Md. a Hotbed for Immigrant Tech Entrepreneurs


By Maria-Pia Negro



COLLEGE PARK, Md.—Johan Sebastian Garcia considered launching his technology company in California or New York, to tap into the vibrant tech culture and startup capital in those states.

But the 29-year-old graduate student from Bogota, Colombia, ultimately decided to start his digital marketing company in Baltimore because the state offered resources to build his business that were “too good to pass” up.

Garcia’s fledgling company, Eldorado Tech, is developing software for restaurants to reward their clients with cash and free food.

“I had a lot of support,” Garcia said. “There is a big project to push entrepreneurship here in Baltimore.”

Garcia is one of hundreds immigrant entrepreneurs starting technology businesses in Maryland. Immigrant entrepreneurs founded about a quarter of the engineering and technology startups in Maryland between 2006 and 2012, according to a recent Kauffman Foundation report.

Maryland--considered a national leader in science, technology, engineering, and mathematics (STEM) related industries—tends to attract high-skilled immigrants. Maryland was one of seven states where immigrants founded more than 24 percent of the technology businesses, the report found.

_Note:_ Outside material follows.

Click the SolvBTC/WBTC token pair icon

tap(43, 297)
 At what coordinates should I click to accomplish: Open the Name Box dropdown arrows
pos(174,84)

“When you have a dynamic growing economy, you tend to pull in immigrants,” said Jeff Werling, an economic development professor at the University of Maryland, who has studied the impact of immigrant entrepreneurs.

Maryland is a natural fit for immigrants with innovative ideas, Werling said, because of the state’s strong technology and science industries, the state government’s commitment to work with minority-owned businesses and the existence of programs to help people start businesses.

Government agencies and private groups in Maryland have launched several efforts to encourage new businesses in the state, including several incubator programs that provide technical support to new companies.

For Garcia, the mentoring and the affordable workspace at the University of Maryland Baltimore incubator were invaluable in starting his digital marketing company. Through the incubator and UMB’s entrepreneurship center, he was able to network, find funding, create his product, learn about business regulations and hire interns.

“Now we are using three restaurants in Baltimore and D.C. as test labs,” Garcia said. “We are hoping to launch in the summer.”

Highly-skilled immigrants also gravitate toward Maryland because of the state’s strong universities and its proximity to the nation’s capital. Many immigrants who focus on sciences start their own business and become contractors for the government.

“These are highly educated people who came to work and study and were attracted by the federal labs and world-class institutions of higher learning,” said Clay Hickson, the president of the Maryland Business Incubation Association, which supports about 345 clients.

Yan A. Su, who immigrated from China 26 years ago, started a company in Rockville after years of teaching at local universities. His 5-year-old company, GenProMarkers, provides biotechnology services to the Defense Department, the National Institutes of Health and other research centers.

“We are trying to fill a hole instead of competing with other people,” Su said. He uses biomarkers to measure the progression of diseases, which helps to determine which treatment is most effective.

The Kauffman report found that Maryland had the second highest rate of Chinese-led engineering and technology businesses in the country. Over the last six years, 16 percent of all Chinese-founded technology startups in the United States were created in Maryland.

The trends mirror state demographics. Kauffman researchers found that 80 percent of immigrant-led startups in Maryland were founded by Chinese and Indian immigrants.

In tech-industry heavy Montgomery County, Asians represent more than 14 percent of the population. Census data shows most Asians in the county are from India, China and Korea.

Silver Spring resident Joan Wang, who came from China to get her doctorate at Johns Hopkins University almost 20 years ago, stayed in the area because of its diversity.

“Maryland is my second hometown,” Wang, 42, said. “I have been working here for many years; I don’t think I would have started my business anywhere else.”

Last year, Wang left her job of 12 years to launch iDesign Engineering Inc. Her company works with private developers in Delaware, Maryland and Virginia. She also has contracts with the Maryland State Highway Administration and the Architect of the Capitol, a federal agency that develops and preserves government facilities in the Washington, D.C.

She said she was planning to attend a state-sponsored workshop for certified minority businesses to learn how to expand her company.

“Maryland is a good state for minorities to launch their own businesses,” Wang said.

Economists said that foreign-born entrepreneurs have a sizable impact on the national economy. Between 2006 and 2012 immigrant-founded technology companies in the United States employed 560,000 workers and made $63 billion in revenue, the Kauffman report found.

“The more you can have entrepreneurs in the economy, the more you can grow,” Werling said. “Competition from new businesses helps the economy, especially a mature economy like the United States.’”

Immigrants owned about 18 percent of small businesses in the United States in 2010 despite the fact that they made up only 13 percent of the country’s total population, according to U.S. Census data.

“Coming to a new country is a tremendous risk itself,” Su said, adding that the risk-taking personality encourages people from other countries to innovative. “You have to have some goal in your mind that you are going to reach.”